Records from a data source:
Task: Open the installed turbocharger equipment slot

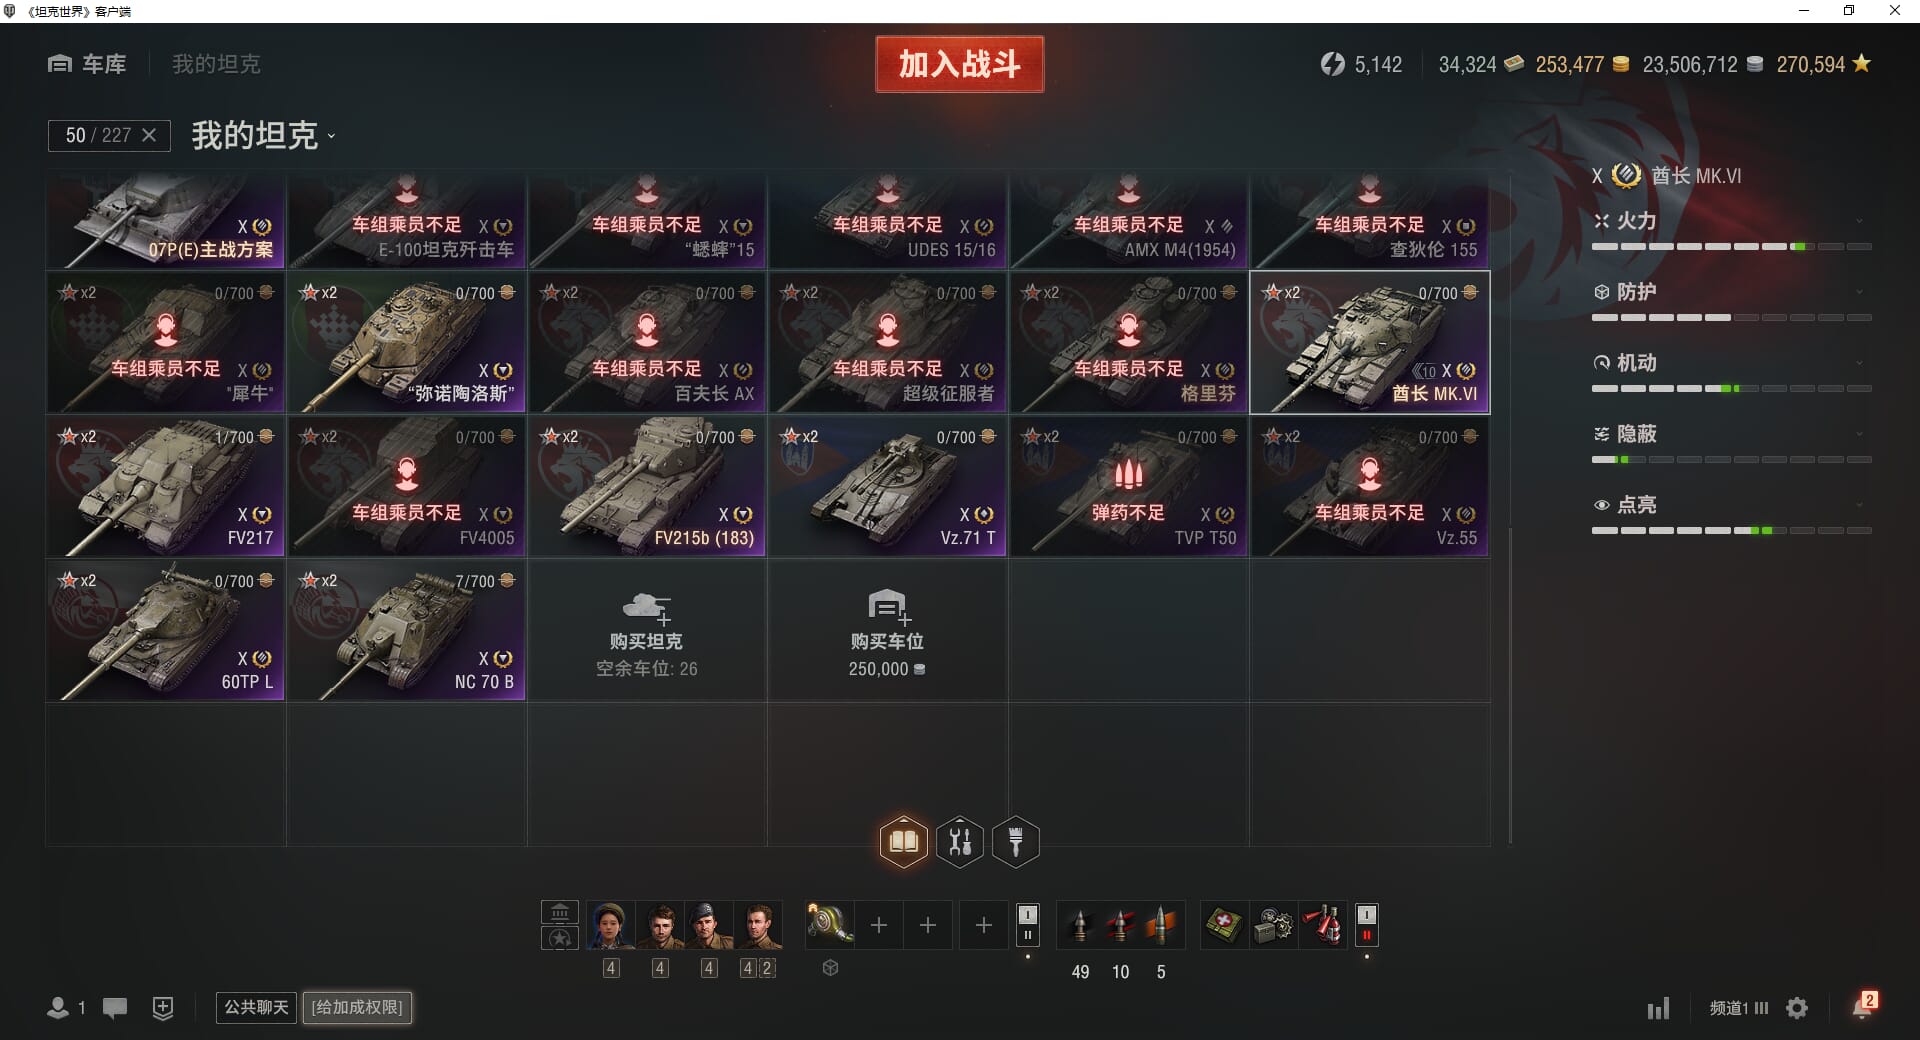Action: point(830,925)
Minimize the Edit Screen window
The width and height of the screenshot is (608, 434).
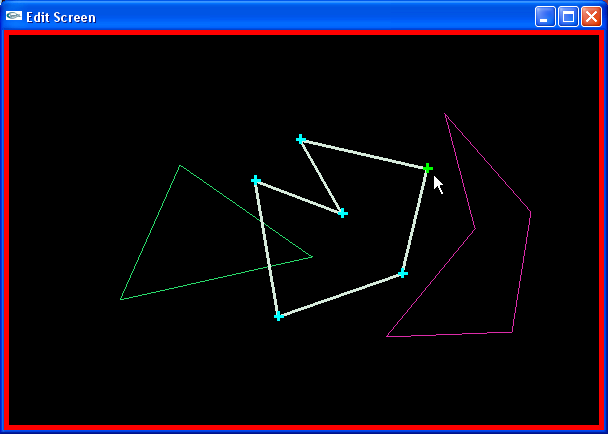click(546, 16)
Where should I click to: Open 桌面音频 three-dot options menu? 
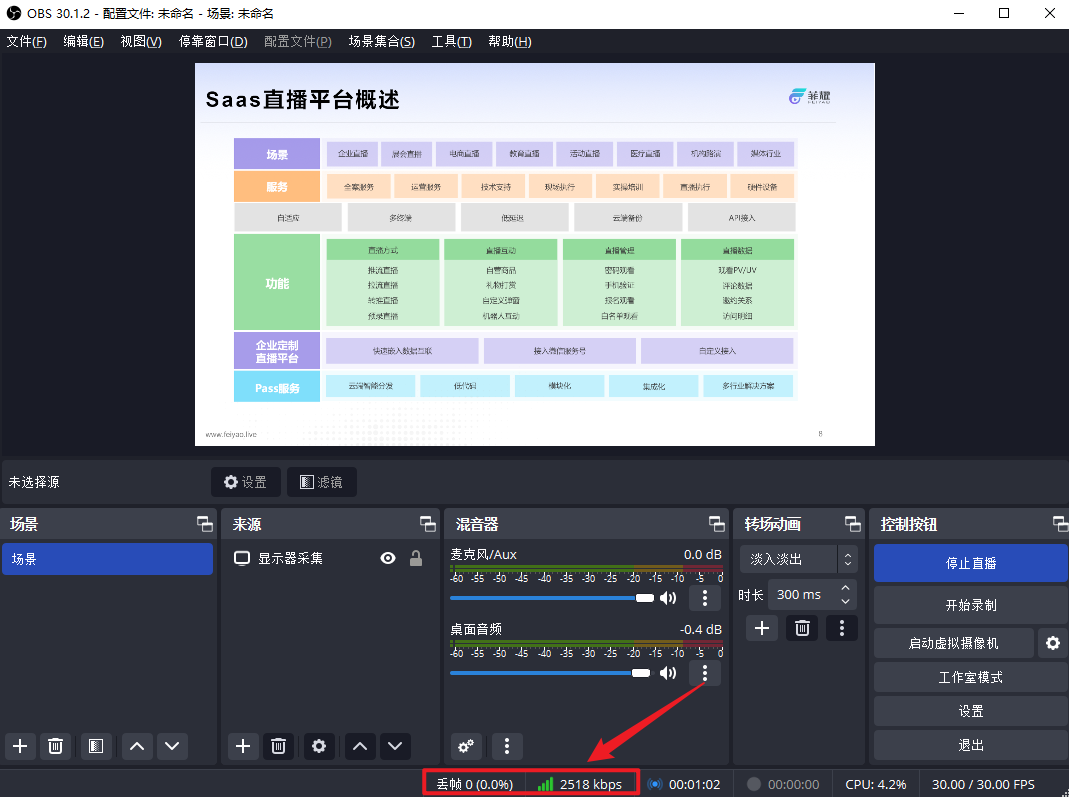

• _PROBLEM REQUIREMENTS_: Output each entry above word for word. The pictures stay out.

• _WRITTEN SOLUTION_:
Task: Open the installed turbocharger equipment slot

Action: point(830,925)
Minimize the Edit Screen window
The width and height of the screenshot is (608, 434).
click(546, 16)
Where should I click to: Open 桌面音频 three-dot options menu? 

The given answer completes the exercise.